Prof Hill: “Once you’ve shown efficacy in your clinical trial, you discuss with regulators what the timing would be for getting approval to use it essentially as an emergency use vaccine.
“This would not be final commercial licensure which will take much longer.
“The University of Oxford has a lot of experience with Ebola vaccines; we were involved with four of these that were tested back in 2014/2015. The one that actually worked in West Africa, took until quarter four of last year to be finally licenced, but of course it was used to help end the epidemic in West Africa, and has been extensively used in the Congo recently, before that final licensure.
“What we’re really talking about is how quickly we could get an emergency use approval from the relevant regulator. And that’s theoretically possible in a matter of about 6 weeks [from demonstrating efficacy and safety], but we just don’t know for this vaccine. All this work has been done unusually quickly. So we need to keep that discussion going with regulators, who so far have been very positive about this.”
What percentage of the population would need to be vaccinated to achieve herd immunity and interrupt transmission?
Prof Pollard: “We don’t know the answer to that question yet for this virus… it’s likely to be a reasonably high percentage in order to do that.”
Prof Sarah Gilbert: The MERS vaccine development was funded by NIHR and CEPI. I am a founder and board member of Vaccitech, which holds the rights for commercial development of the ChAdOx1 MERS vaccine whereas the University of Oxford retains the right to develop the vaccine for public health use.
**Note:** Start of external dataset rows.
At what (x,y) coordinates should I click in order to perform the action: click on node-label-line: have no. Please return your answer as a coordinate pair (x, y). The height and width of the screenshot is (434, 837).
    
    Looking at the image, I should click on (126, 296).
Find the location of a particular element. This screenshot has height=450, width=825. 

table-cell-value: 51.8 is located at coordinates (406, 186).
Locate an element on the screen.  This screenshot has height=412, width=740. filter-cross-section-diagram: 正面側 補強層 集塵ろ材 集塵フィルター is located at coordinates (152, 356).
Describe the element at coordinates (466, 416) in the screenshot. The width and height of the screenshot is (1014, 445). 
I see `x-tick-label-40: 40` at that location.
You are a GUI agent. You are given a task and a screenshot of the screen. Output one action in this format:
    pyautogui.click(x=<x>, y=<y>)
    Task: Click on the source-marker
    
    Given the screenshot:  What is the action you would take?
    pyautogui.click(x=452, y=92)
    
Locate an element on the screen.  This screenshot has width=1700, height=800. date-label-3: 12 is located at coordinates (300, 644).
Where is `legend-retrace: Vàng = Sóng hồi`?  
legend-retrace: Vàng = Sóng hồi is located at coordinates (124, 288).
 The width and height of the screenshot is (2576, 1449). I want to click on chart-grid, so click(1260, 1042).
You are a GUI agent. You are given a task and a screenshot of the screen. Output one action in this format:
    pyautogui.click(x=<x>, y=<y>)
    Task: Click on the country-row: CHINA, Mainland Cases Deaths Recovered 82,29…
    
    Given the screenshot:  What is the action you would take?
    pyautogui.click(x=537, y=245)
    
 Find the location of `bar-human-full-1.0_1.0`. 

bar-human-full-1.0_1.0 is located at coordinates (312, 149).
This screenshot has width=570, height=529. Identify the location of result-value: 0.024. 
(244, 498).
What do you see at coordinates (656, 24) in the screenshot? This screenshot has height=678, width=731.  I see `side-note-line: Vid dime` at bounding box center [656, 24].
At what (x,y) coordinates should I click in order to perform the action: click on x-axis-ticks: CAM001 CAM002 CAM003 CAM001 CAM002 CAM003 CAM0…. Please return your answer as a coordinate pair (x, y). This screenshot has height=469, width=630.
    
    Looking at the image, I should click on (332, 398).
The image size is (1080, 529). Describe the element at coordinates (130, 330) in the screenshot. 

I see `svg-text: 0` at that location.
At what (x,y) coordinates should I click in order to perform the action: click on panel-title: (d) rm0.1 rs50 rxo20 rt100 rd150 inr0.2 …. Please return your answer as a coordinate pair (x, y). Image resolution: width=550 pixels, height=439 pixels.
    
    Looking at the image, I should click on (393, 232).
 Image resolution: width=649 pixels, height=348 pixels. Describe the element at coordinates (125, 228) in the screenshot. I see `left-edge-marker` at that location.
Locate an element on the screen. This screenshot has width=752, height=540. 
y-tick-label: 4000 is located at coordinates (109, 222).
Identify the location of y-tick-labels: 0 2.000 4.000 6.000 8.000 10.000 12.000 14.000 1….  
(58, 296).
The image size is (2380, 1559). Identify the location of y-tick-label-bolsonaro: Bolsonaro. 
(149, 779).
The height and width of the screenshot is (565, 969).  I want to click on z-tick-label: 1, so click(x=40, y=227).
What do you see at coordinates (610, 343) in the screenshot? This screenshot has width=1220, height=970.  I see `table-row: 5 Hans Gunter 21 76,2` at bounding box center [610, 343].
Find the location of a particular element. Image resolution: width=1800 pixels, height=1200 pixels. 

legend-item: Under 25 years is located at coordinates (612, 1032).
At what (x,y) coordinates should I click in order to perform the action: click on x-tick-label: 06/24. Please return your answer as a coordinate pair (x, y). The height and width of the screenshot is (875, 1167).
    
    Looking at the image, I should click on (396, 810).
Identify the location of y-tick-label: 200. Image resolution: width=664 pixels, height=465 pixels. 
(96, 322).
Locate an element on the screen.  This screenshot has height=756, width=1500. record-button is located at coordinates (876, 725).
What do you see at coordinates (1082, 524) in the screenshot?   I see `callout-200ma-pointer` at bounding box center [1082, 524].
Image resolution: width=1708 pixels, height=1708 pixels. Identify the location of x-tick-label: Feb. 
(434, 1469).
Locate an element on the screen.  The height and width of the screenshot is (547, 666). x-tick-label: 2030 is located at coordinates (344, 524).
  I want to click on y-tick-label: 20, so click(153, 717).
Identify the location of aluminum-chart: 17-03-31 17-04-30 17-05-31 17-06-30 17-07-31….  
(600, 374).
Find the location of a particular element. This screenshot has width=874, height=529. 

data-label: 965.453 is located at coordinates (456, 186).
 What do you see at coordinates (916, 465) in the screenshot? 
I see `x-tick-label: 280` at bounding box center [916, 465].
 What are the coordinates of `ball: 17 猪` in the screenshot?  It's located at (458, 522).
Initial seed stock development of ChAdOx1 nCoV-19 was funded by EPSRC via VaxHub. Further funding for process development was awarded by CEPI, and for GMP manufacture and the first clinical trial by UKRI. Under the founding agreement for Vaccitech from 2016, the company has non-exclusive rights to the vaccine.
Prof Andrew Pollard is chair of the UK Department of Health and Social Care’s (DHSC) Joint Committee on Vaccination and Immunisation (JCVI) and is a member of the World Health Organization’s (WHO) Strategic Advisory Group of Experts.
Prof Adrian Hill is a co-founder of Vaccitech Ltd which has non-exclusive rights to the ChAdOx1 vector platform and to certain coronavirus vaccines.
Prof Catherine Green is paid by the University of Oxford and Exeter College Oxford. I am on the Scientific Advisory Board of Duke Vaccine Centre. My research teams receive grant income from the Wellcome Trust, EPSRC and UKRI.
Dr Teresa Lambe: “I have received grant funding to develop a COVID vaccine as a Co-I from UKRI (Sarah Gilbert is the PI). I have done limited consultancy work on influenza vaccines and vaccines against shingles.